El día de la inauguración oficial del puerto de Incheon, Seúl amaneció cubierta por una niebla que se disipaba a medida que el sol ganaba terreno. Las banderas de las corporaciones ondeaban con fuerza frente al mar. El sonido de las gaviotas y el rugido de las primeras grúas automáticas —operadas bajo nuestras estrictas condiciones de seguridad— marcaban el inicio de una nueva era.
Yo estaba en el muelle principal, observando el horizonte. Llevaba un vestido sastre blanco que contrastaba con el azul profundo del océano, y mi cabello rubio se movía con la brisa marina. Ya no era la chica que miraba la ciudad a través del filtro de una pantalla; era la mujer que había plantado cara a la élite de Seúl y había ganado.
—Te queda bien el éxito, Villalobos —dijo una voz a mi espalda.
Me giré para ver a Thiago. Vestía un traje impecable, pero ya no llevaba la corbata; se había desabrochado los primeros botones de la camisa, manteniendo esa esencia rebelde y salvaje que me había enamorado. Se acercó y me rodeó la cintura por detrás, pegando su pecho a mi espalda y depositando un beso cálido en mi nuca.

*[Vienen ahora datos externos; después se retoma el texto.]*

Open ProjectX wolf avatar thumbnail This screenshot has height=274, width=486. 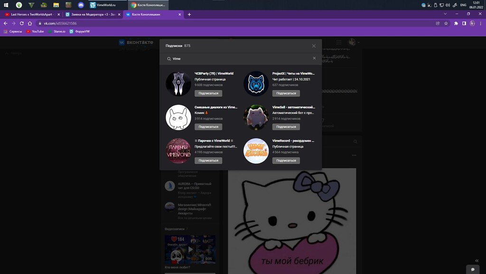pos(256,84)
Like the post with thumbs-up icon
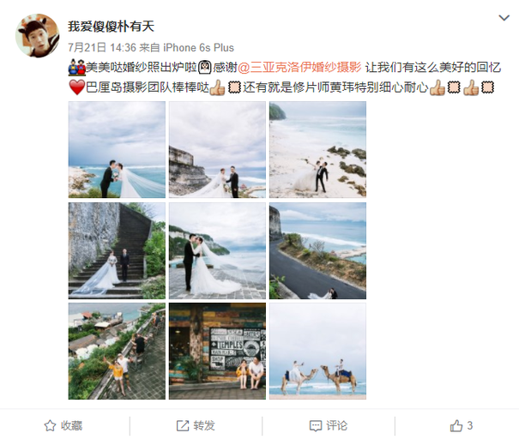Screen dimensions: 519x439 tap(456, 425)
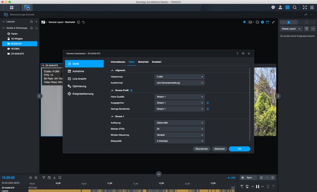Open the Aufnahme settings section
317x192 pixels.
tap(78, 71)

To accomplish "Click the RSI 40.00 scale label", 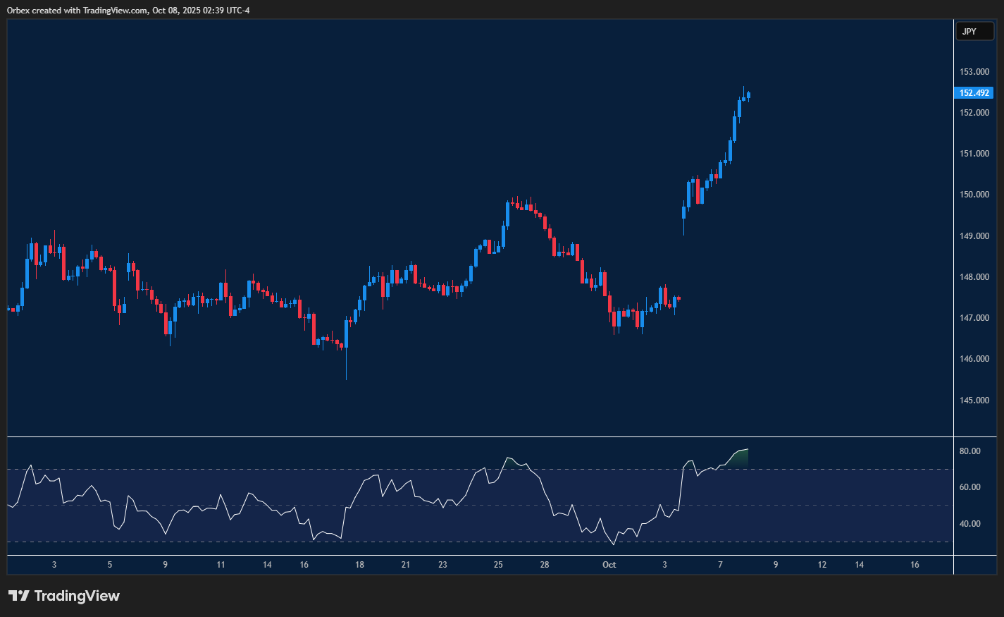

—Es nuestro éxito, Santoro —le corregí, girando la cabeza para besar la comisura de sus labios—. Lo logramos. Tu padre y el mío están firmando el acta de inicio en la cumbre operativa en este momento. Los Park están fuera, Kang-Dae está enfrentando una auditoría fiscal y Hana Song tuvo que cambiar su línea editorial.

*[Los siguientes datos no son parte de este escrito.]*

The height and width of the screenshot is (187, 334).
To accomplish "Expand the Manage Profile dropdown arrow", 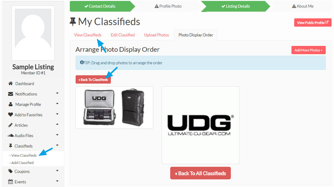I will click(x=57, y=104).
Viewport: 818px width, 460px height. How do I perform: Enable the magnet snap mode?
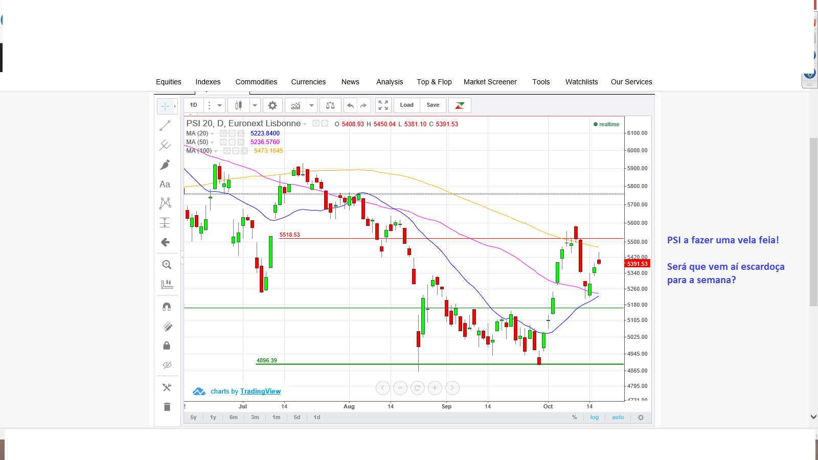tap(167, 307)
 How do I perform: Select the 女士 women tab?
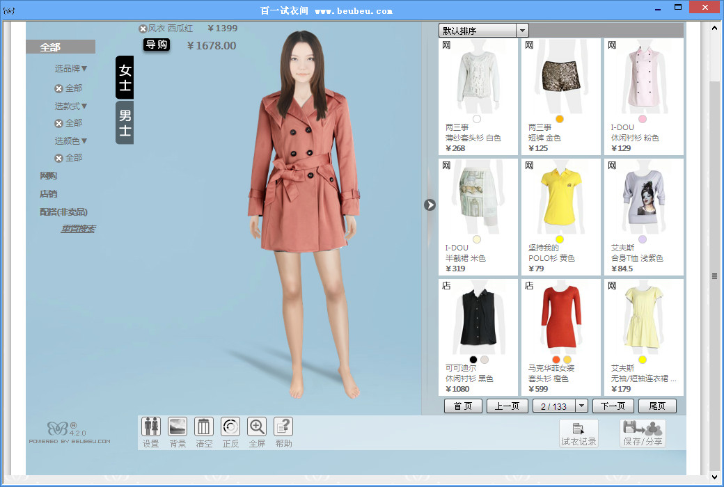click(125, 77)
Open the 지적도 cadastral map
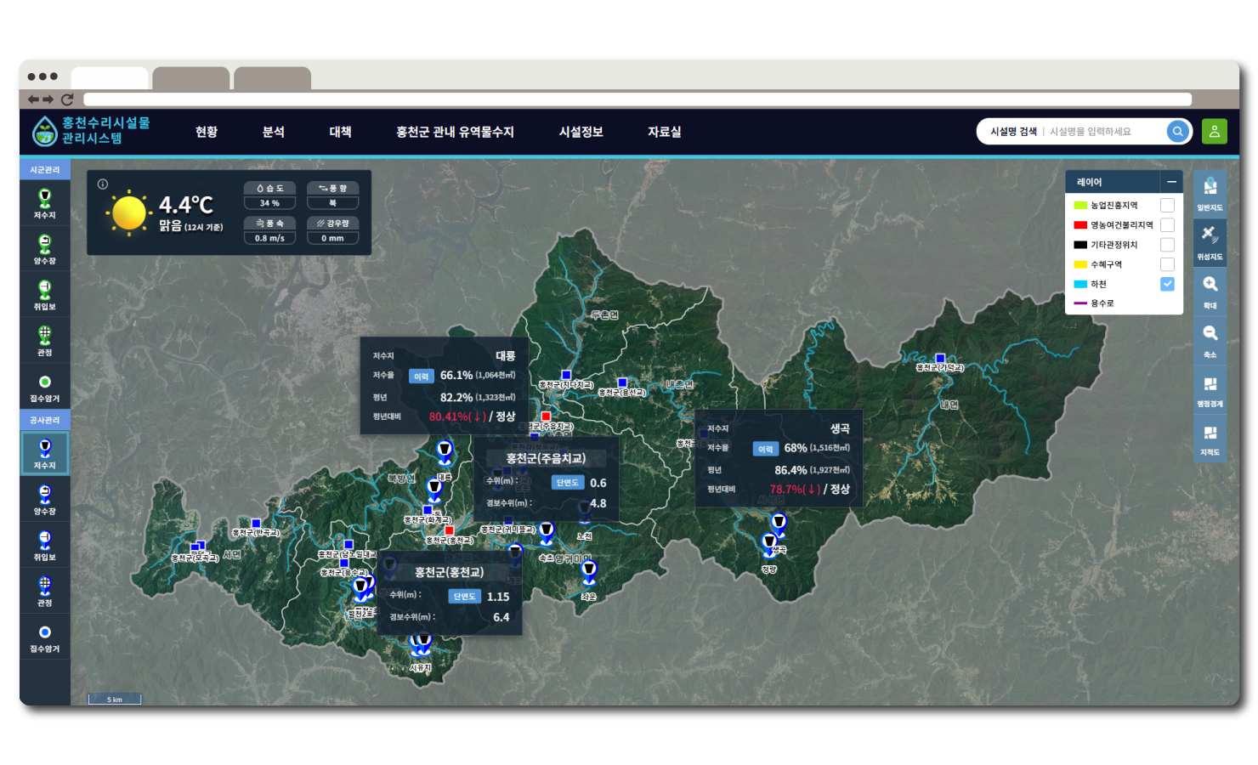Viewport: 1258px width, 765px height. [1210, 438]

—Ellos subestimaron el factor principal —murmuró Thiago, apretándome más contra él, haciendo que su calor borrara por completo el viento frío del puerto—. Pensaron que venías a jugar bajo sus reglas de cristal. No sabían que traías el fuego contigo.
—Y que te tenía a ti para encender la mecha —sonreí, dándome la vuelta entre sus brazos para colgarme de su cuello, ignorando por completo que los fotógrafos de la prensa económica se movían a unos metros de nosotros.
Thiago me miró con una intensidad que hizo que el pulso se me acelerara, exactamente igual que la primera noche en su apartamento. Sus manos bajaron de mi cintura a mis caderas, afirmando su posesión con esa firmeza latina que no pedía permiso a nadie.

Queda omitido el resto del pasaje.